#### [Pixel coordinate grounding data]
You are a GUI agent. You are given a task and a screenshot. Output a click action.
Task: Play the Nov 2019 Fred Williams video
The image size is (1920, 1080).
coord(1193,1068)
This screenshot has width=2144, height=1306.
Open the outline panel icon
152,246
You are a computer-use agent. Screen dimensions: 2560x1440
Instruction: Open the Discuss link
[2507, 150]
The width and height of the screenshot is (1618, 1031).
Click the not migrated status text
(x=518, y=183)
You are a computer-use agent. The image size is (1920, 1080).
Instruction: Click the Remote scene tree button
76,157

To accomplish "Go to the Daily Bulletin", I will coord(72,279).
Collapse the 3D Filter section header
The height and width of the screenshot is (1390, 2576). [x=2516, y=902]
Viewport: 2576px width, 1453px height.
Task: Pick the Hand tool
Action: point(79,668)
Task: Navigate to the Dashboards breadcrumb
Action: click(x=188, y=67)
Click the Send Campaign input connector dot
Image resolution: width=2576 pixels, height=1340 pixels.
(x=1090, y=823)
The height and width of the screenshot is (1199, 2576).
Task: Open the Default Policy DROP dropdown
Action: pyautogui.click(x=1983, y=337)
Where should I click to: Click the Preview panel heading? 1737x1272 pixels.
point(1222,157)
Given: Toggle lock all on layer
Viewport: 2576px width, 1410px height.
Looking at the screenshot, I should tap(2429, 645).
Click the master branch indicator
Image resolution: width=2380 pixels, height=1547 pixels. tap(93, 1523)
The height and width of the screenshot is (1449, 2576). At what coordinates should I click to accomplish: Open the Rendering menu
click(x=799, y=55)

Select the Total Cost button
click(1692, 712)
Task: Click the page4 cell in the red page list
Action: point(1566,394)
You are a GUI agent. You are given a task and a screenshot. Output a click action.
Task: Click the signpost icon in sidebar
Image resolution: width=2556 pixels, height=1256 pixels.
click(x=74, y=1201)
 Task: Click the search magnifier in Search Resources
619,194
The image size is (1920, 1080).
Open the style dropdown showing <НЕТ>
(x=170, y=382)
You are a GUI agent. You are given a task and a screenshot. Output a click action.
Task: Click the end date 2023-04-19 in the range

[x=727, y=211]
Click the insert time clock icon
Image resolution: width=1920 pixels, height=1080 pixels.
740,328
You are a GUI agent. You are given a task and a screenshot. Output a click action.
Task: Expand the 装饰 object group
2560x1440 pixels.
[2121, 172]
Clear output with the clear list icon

#### [Problem to work on]
Read the data above. Pull out each line in which the string "computer" appears.

#### [Result of the task]
You are a computer-use agent. Screen dimensions: 2560x1440
You are a computer-use agent. The image size is (1920, 1080).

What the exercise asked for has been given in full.